Understanding the Joukowsky transformation and its inverse

The Joukowsky transformation, or Joukowsky map, is a simple function that comes up in aerospace and electrical engineering calculations.

$f(z) = \frac{1}{2} \left( z + \frac{1}{z} \right)$

(Here z is a complex variable.) Despite its simplicity, it’s interesting to look at in detail.

Mapping lines and circles

Let z = r exp(iθ) and let w = u + iv be its image. Writing the Joukowsky transformation in terms of its real and complex parts makes it easier to understand how it transforms lines and circles.
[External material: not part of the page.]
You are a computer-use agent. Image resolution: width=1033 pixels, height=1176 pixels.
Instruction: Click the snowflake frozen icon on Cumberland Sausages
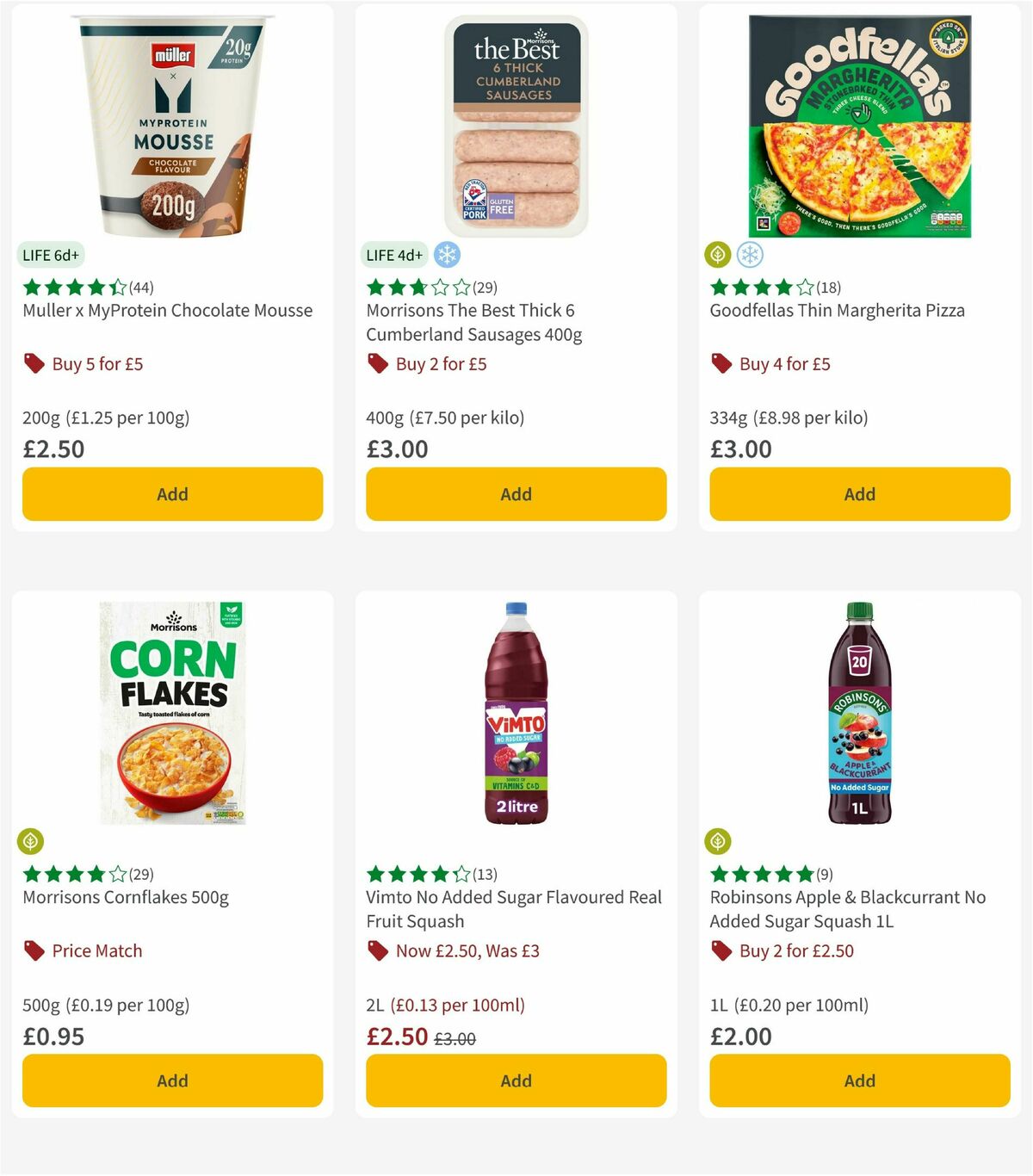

$r\exp(i\theta) \mapsto (u,v) = \left( \frac{1}{2} \left(r + \frac{1}{r}\right) \cos\theta, \frac{1}{2} \left(r - \frac{1}{r}\right) \sin\theta \right)$

We can see how circles are mapped by holding r constant and letting θ vary. The unit circle gets crushed to the interval [−1, 1] on the real axis, traversed twice. Circles of radius ρ ≠ 1 get mapped to ellipses

$\frac{u^2}{a^2} + \frac{v^2}{b^2} = 1$

where

$a &=& \frac{1}{2}\left(r + \frac{1}{r}\right) \\ b &=& \frac{1}{2}\left(r - \frac{1}{r}\right)$

Next we hold θ constant and let r vary. If sin θ = 0 and cos θ > 0 then the image is [1, ∞). If sin θ = 0 and cos θ < 0 then the image is (−∞, −1]. In both cases the image is traced out twice. The image of the line with cos θ = 0 is the vertical axis. Otherwise lines through the origin are mapped to hyperbolas with equation

$\frac{u^2}{\cos^2\theta} - \frac{v^2}{\sin^2\theta} = 1$

Inverse functions

If (z + 1/z)/2 = w then z² − 2wz + 1 = 0. The discriminant of this equation is 4(w² − 1) and so the Joukowsky transformation is 2-to-1 unless w = ± 1, in which case z = ± 1. The product of two roots of a quadratic equation equals the constant term divided by the leading coefficient. In this case, the product is 1. This says the Joukowski transformation is 1-to-1 in any region that doesn’t contain both z and 1/z. This is the case for the interior or exterior of the unit circle, or of the upper or lower half planes. In any of those four regions, one can invert the Joukowski transformation by solving a quadratic equation and choosing the correct root.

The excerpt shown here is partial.